Because so many bird populations’ meal of choice is seeds, increasing the population of birds such as finches and sparrows may mean less overall weeds for you. These birds will consume not only the seed provided by you at your feeder but those provided naturally as well. This includes unwanted plants such as thistle, reducing the opportunity for these weeds to spread their seeds across your lawn.
Restoring Natural Habitats
One of the biggest threats to native bird populations is the reduction of their natural habitats and food sources due to development and land clearing. When land is cleared, not only does it strip the area of food sources, but it clears nesting areas and habitats as well. If you are committed to increasing bird traffic to your feeders, then you may inevitably be participating in the restoration of these species’ natural habitats- sometimes without even realizing it!
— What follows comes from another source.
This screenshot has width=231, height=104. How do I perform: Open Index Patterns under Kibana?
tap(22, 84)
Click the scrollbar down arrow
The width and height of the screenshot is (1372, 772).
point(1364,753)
To attract the maximum amount and variety of birds to your yard, planting native plant species is a must. But you are not only providing them with food. These natural plants offer them nesting material, places to shelter, and act as replacements for the habitats that have been actively destroyed.
Bird Feeders Are for More Than Just Bird Watching!
Though one of the biggest, and most obvious draws of a backyard feeder is the opportunity to unwind and watch the beauty of wild bird populations from your home, you may be doing more for these populations than you know. By putting feeding stations in your yard you are doing everything from helping nesting and breeding populations, restoring natural habitats, and even reducing weeds and pests in your own backyard. If you’ve been on the fence about placing feeders in your yard, take this as a sign to invest today. Your local birds will thank you!